Symmetric Key Delivery - Symmetric encryption keys and session secrets are encrypted and securely sent – over your own network – to a decryptor destination or a Key Depot. The session traffic and the keys are never sent together, creating additional protection.
Pure, Symmetric Decryption: With the symmetric encryption keys already at your disposal, there is no need for old, slow and costly decryption mechanisms like MITM, handshake replay or early TLS termination. Decryptors receive the symmetric keys and can perform bulk decryption at line rate.
Nubeva restores visibility to out-of-band detection and inspection solutions. There is no need to be in the middle of a session. Instead, Symmetric Key Intercept discovers and delivers the final, symmetric encryption keys from the host to the passive tool enabling it to see all traffic including TLS 1.3, PFS and pinned certificates.
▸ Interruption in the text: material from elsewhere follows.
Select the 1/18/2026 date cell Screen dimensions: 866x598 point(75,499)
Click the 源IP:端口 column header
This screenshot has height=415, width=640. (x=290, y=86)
Nubeva augments and enhances inline systems by delivering the final symmetric encryption keys from the host to the inline system before the first packet even arrives. Inspect traffic you previously had to bypass. Restore peak performance of inline tools by eliminating the need for handshake replays and old decryption processes.
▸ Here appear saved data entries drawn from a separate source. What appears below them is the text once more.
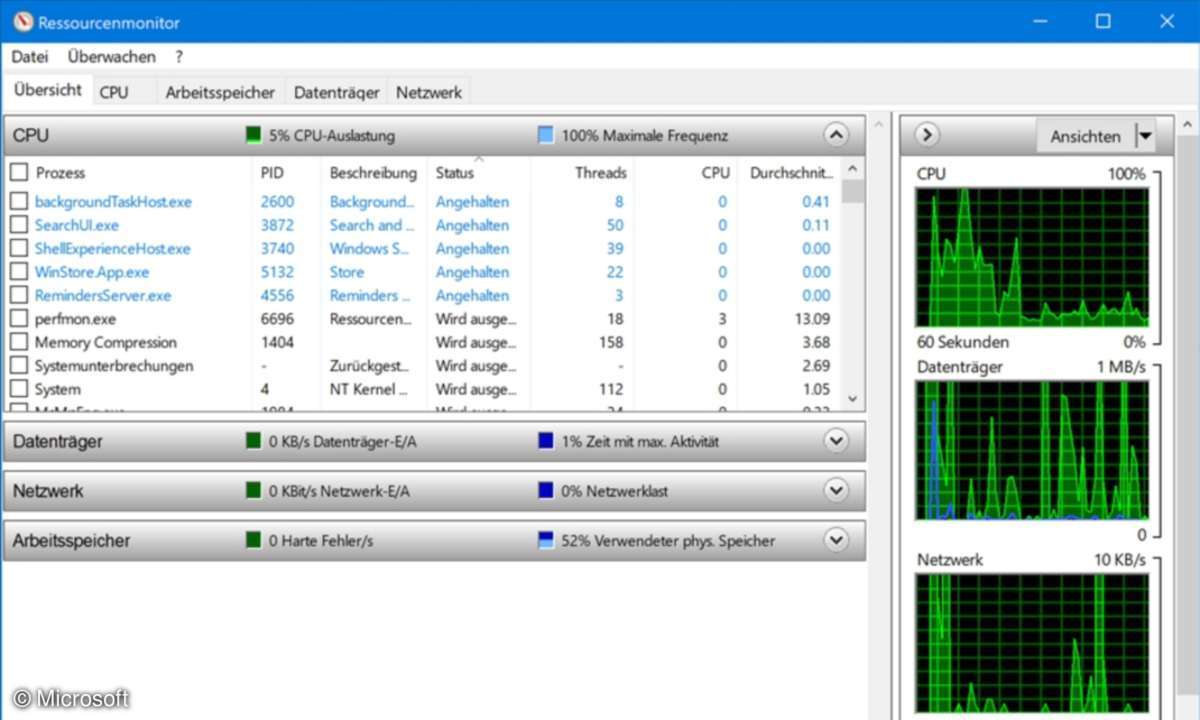Image resolution: width=1200 pixels, height=720 pixels.
Task: Expand the Datenträger section
Action: pyautogui.click(x=836, y=441)
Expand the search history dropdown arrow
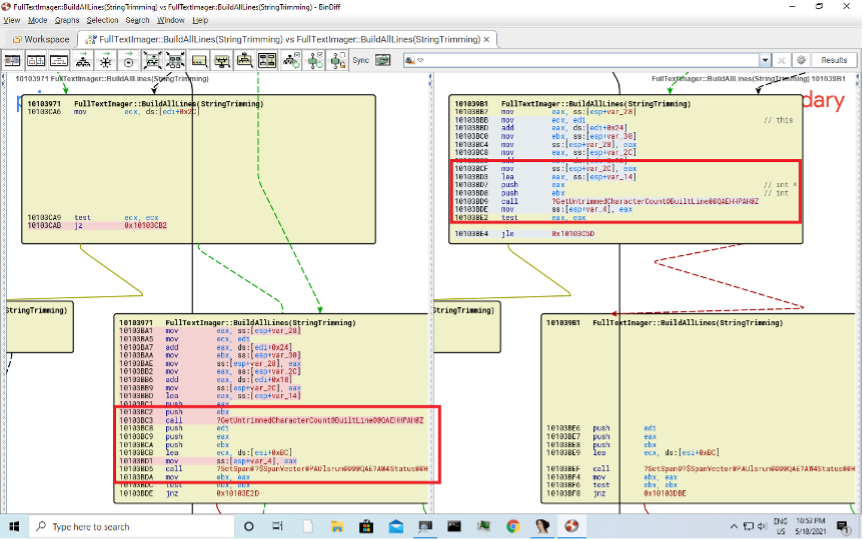Viewport: 863px width, 540px height. click(x=766, y=60)
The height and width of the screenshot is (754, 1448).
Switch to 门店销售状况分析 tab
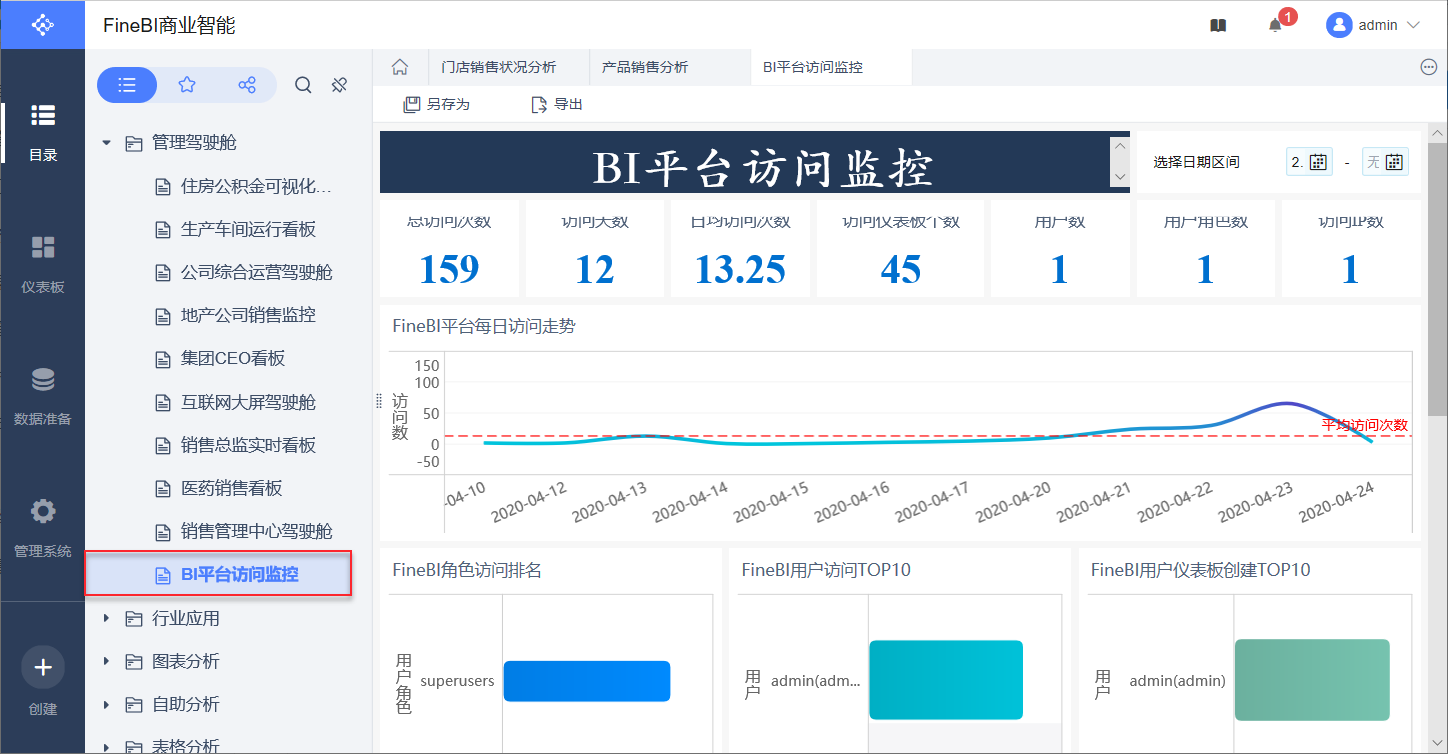[498, 67]
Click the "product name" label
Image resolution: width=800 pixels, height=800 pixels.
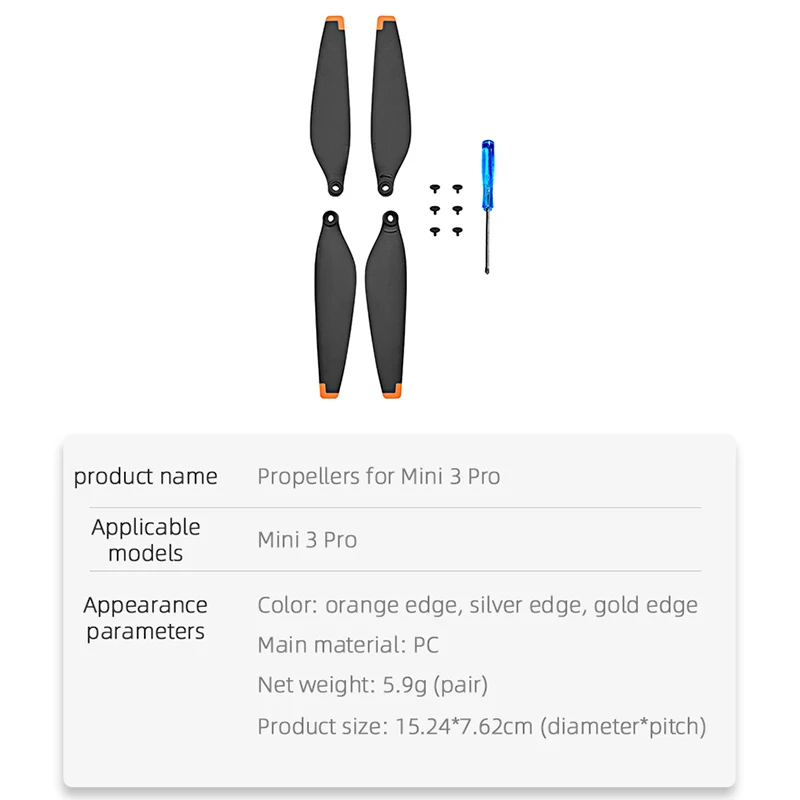click(146, 476)
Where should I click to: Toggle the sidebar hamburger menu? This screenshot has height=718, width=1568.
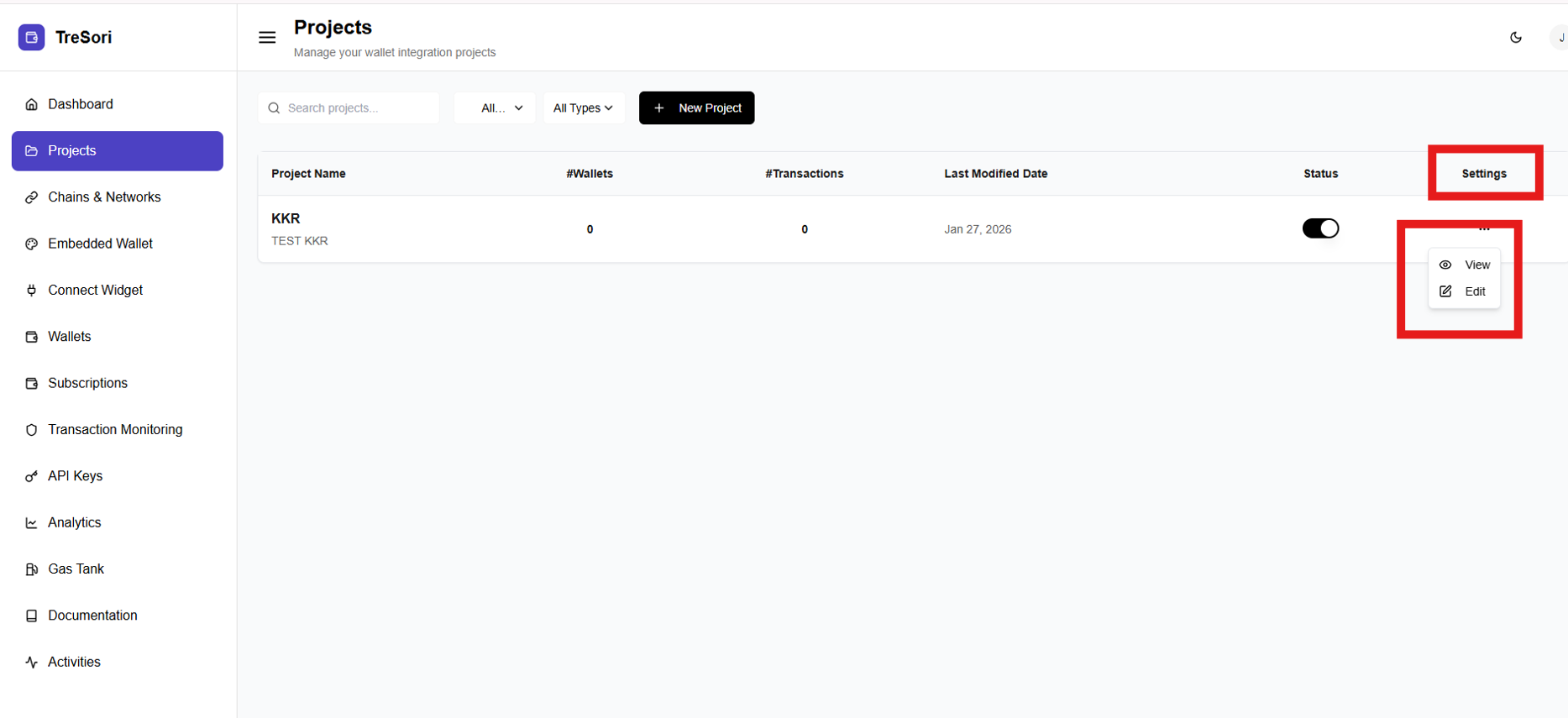(x=267, y=37)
Nubeva creates visibility where none existed before and enables security tools and teams to see into areas they’ve never seen before. Nubeva discovers symmetric encryption keys from Kubernetes and containers, Intra-zone/VPC, high-speed connections, and Cloud and 3rd party API calls/connections.
Get decrypted visibility and eliminate legacy performance costs. Use existing tools to inspect and monitor all traffic at line speed.
Extend the ROI of your existing solutions. Enable pure, fast symmetric decryption with Nubeva and continue to use the tools, teams and processes in place.
Regardless of encryption protocol or cipher suite, the confidentiality of traffic and integrity of the session is preserved while legitimate availability is allowed and protected.